Thanksgiving, Horseshoes, and Wine

bu Tamra Bolton

As the holiday season approaches my thoughts turn to my favorite family celebration, that uniquely American holiday…Thanksgiving.  While Christmas is somewhat overshadowed by high expectations, whirling rounds of parties, gift buying and standing obligations, Thanksgiving is mostly free of these restraints and therefore a much more relaxed and all around enjoyable holiday.  For my family, it is a time of easy conversation, sharing funny stories, memories and playing games.  Most of us are fairly competitive, so our games of horseshoes, washers and dominoes are usually loud, punctuated by maniacal laughter at some of my (or my older sisters) poorer attempts to toss the heavy horseshoes.

While the majority of my family are teetotalers, they don’t “look down their noses” at us who like to imbibe.  They don’t understand our fascination with wine and all the nuances associated with it, but they respect our interest “in the vine” and only tease us occasionally.   I think that’s what makes families and family holidays work…tolerance and respect.

We don’t always agree with one another, especially whether a shoe is “leaning or in” or who’s sweet potato pie is the best, but we understand that everyone has a right to his or her opinion.

Lots of folks think that any wine not made from grapes is not really wine and that’s alright, if that’s what they want to think.  I am not a huge fan of other fruit wines, but I have also found a few that actually impressed me.  Traveling around the country, I am fortunate to visit many different types of wineries and talk to winemakers about their passion. 
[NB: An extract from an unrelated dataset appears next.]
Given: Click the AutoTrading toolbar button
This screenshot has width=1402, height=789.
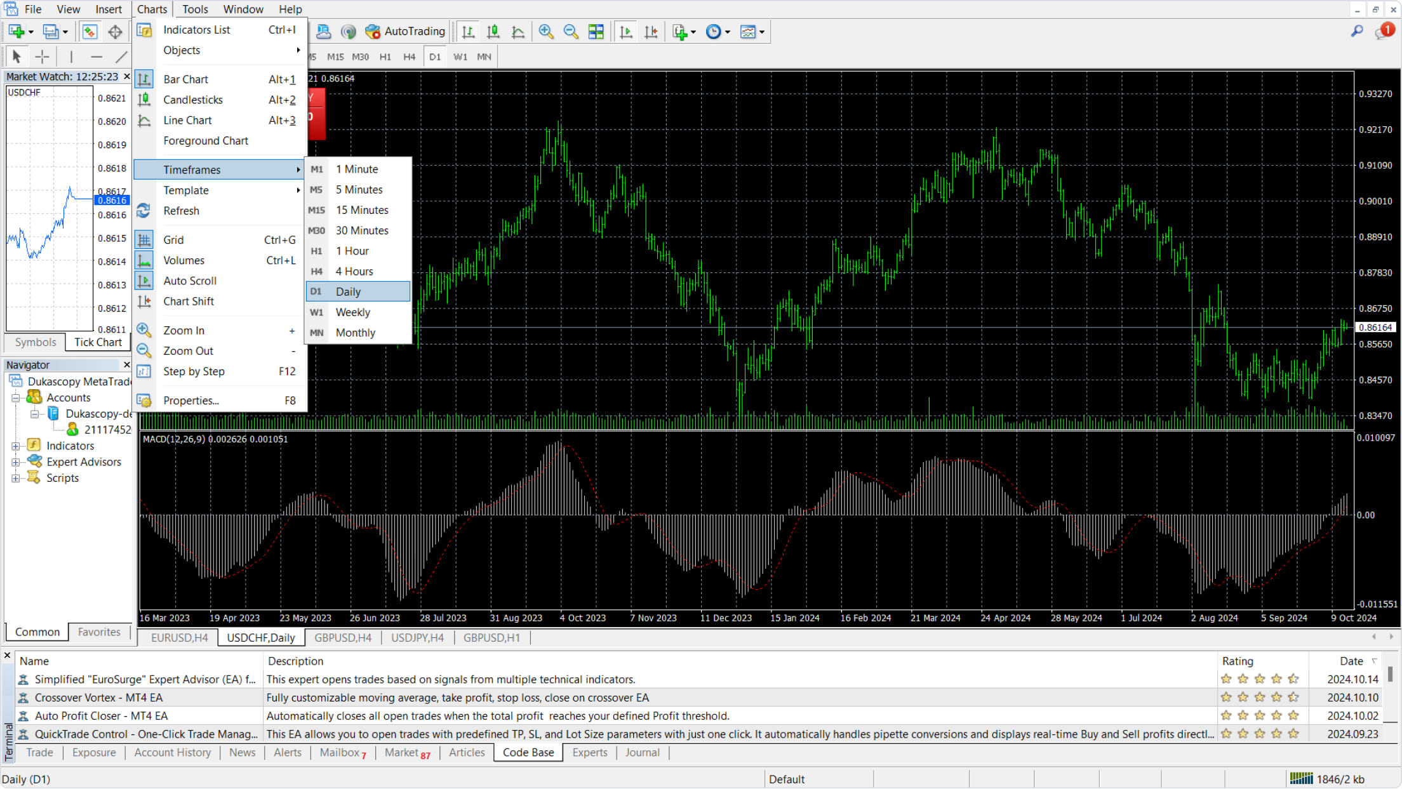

Thinking about Thanksgiving made me remember a winery in Maine I visited several years ago, Bartlett Maine Estate Winery.  Located across Frenchman’s Bay from Bar Harbor, this unique winery reminded me of just how good some fruit wines can be.  Just outside tiny Gouldsboro, established in 1789, you can follow the winding drive through the hemlocks and maples to Bartlett’s whimsical wine tasting room and shop.  In business since 1982, the Estate Winery has a wine for every palate.  From the local wild blueberry wine to the sweet Loganberry they offer, I tried almost everything they had.  If you’ve been reading this blog for long, you know I lean heavily towards the dry reds as my favorites, but I was smitten with the way the Bartlett’s Coastal White, a medium dry apple/pear blend toyed with my taste buds.  I think it would work well with pork and possibly turkey, putting it in the running for a Thanksgiving choice.

There are local fruit-based wine makers all over the country, some in your area.  If you’ve been afraid to try some of these types of wines, I encourage you to sample a few…you might be surprised.  Expanding your experience with wine helps you understand the nuances and raise your appreciation for all those passionate souls who labor to produce the “fruit of the vine” for our pleasure.

Like spending the holidays with relatives, we may not all agree, but we can respect the other guys (or gals) opinion and have a great time anyway…even if they beat us at horseshoes.